Die Verurteilung von Duch zu lebenslanger Haft spiegelt nur einen Bruchteil des Unrechts wider, welches die Menschen unter den Roten Khmer erfahren haben. Die Annahme, dass unter ihrer Herrschaft keine sexualisierte Gewalt ausgeübt wurde, führte z.B. dazu, dass anfangs keine systematischen Ermittlungen hierzu durchgeführt wurden. Auf Initiative der NebenklägerInnen wurde dann die Anklage auf „Zwangsheiraten“ ausgeweitet. Das Engagement der NebenklägerInnen erreichte, dass immer mehr betroffene Menschen Aussagen über erlittene Zwangsheiraten und sexualisierte Gewalt machten. Eine öffentliche Anhörung im Dezember 2011 verdeutlichte das Ausmaß dieser Gewalt unter den Roten Khmer.
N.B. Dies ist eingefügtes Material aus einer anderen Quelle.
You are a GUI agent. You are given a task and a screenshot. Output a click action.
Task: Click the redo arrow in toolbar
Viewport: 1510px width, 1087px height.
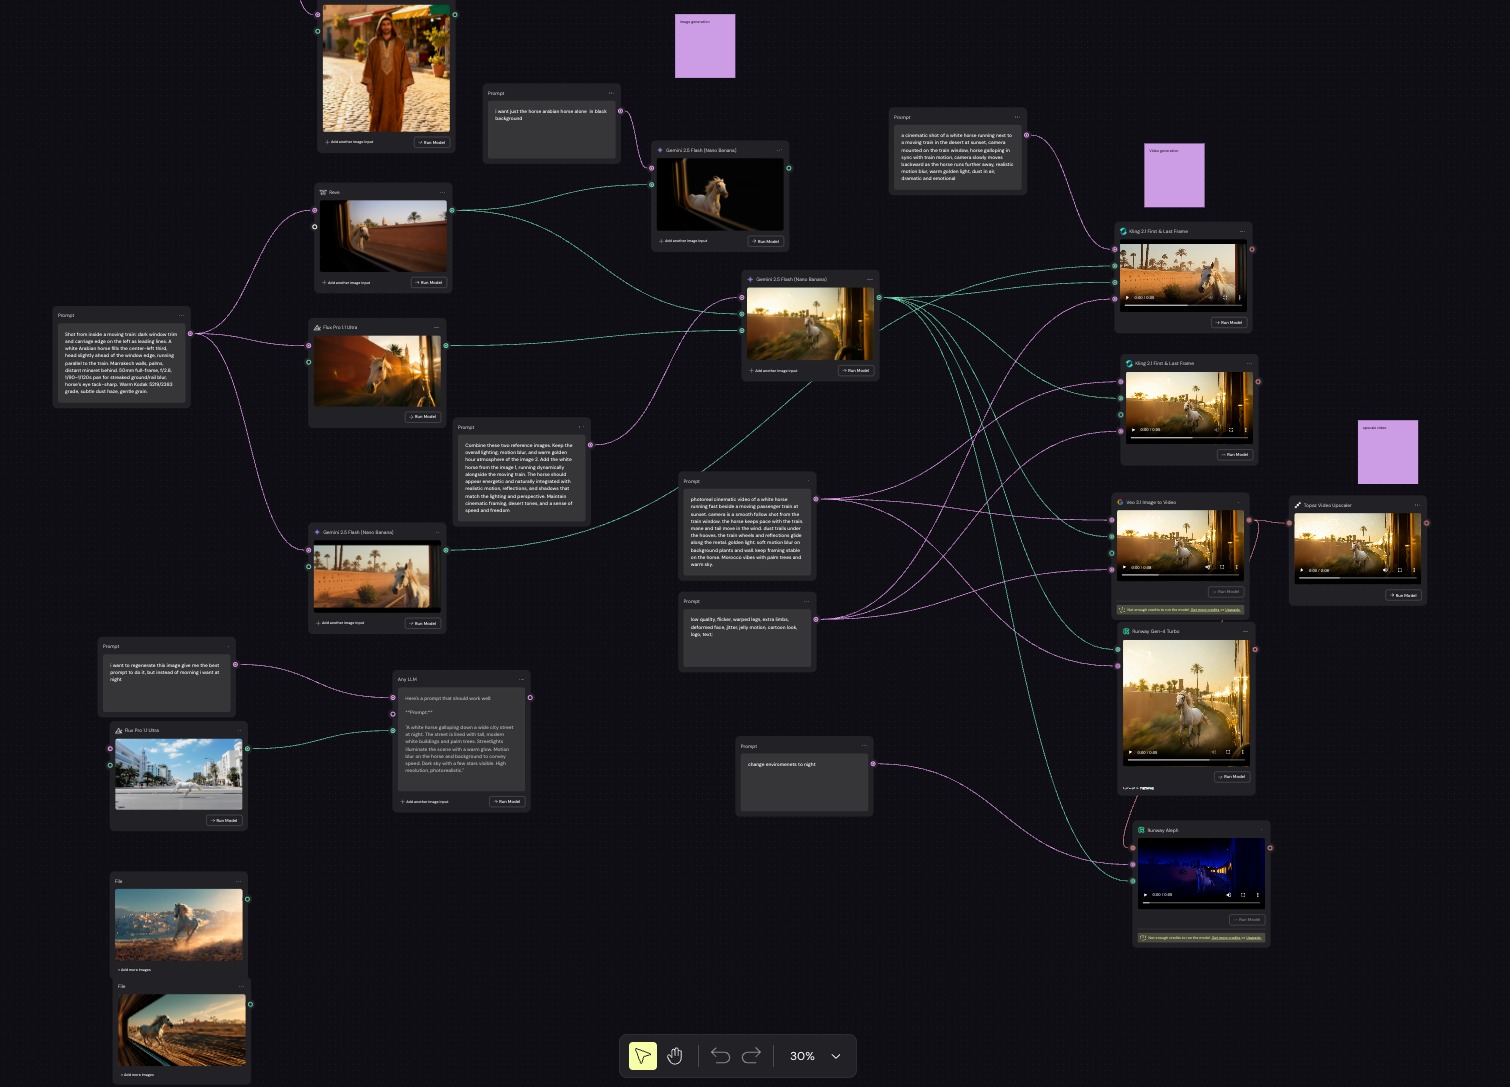[x=752, y=1056]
Dennoch spiegelt sich deren Umfang, die Brutalität und Diskriminierung weder in dem bereits ergangenen Urteil noch in den weiteren Verfahren wider. Vergewaltigung und Zwangsheiraten wurden bisher nur als unmenschliche Behandlung und nicht als eigenständiges Verbrechen untersucht.

Auch die Objektivität des Gerichts steht in Frage. So bleibt eine Vielzahl von hochrangigen Roten Khmer straffrei und ist teilweise noch in der aktuellen Regierung aktiv. Die Auseinandersetzungen zwischen den nationalen und internationalen RichterInnen führen zu Verzögerungen und Spannungen innerhalb der Kammern. So ist der Schweizer Untersuchungsrichter Laurent Kasper-Ansermet zurückgetreten, nachdem seine Ermittlungen gegen hochrangige Militärs der Roten Khmer von Richterkollegen und der Verwaltung des Tribunals behindert wurden.

Auch scheint die Zeit gegen eine umfangreiche rechtliche Aufarbeitung zu arbeiten. Nach ca. 30 Jahren wird es immer schwieriger, die AnführerInnen der Roten Khmer strafrechtlich zu verfolgen. Kürzlich wurde eine der Angeklagten, die ehemalige Sozialministerin Ieng Thirith, auf Antrag der Staatsanwaltschaft wegen zunehmender Demenz aus dem Gefängnis entlassen. In diesem Zustand sei die 80-jährige nicht mehr verhandlungsfähig, so die Begründung.

Ob ein Prozess, in dem ein wesentlicher Bestandteil der Taten nicht systematisch untersucht wird und ein Teil der TäterInnen als noch aktive PolitikerInnen Einfluss auf das Verfahren nehmen kann, der richtige Weg für eine juridische Aufarbeitung der Geschichte ist, bleibt fraglich. Dennoch ist die Bedeutung eines solchen Verfahrens für viele Angehörige der Opfer nicht zu unterschätzen. Sie können erleben, wie die Täter und Täterinnen in ihrem Land, in ihrer Sprache, vor ihren Landsleuten Rede und Antwort stehen müssen. Vielleicht ist das ein kleiner Sieg in dem Kampf um Gerechtigkeit und Entschädigung für das erfahrene Leid. 

Die Juristin Anna van Gall war u.a. in Namibia, Brüssel und zuletzt in Georgien tätig. Sie koordiniert beim ECCHR das Programm Gender und Menschenrechte.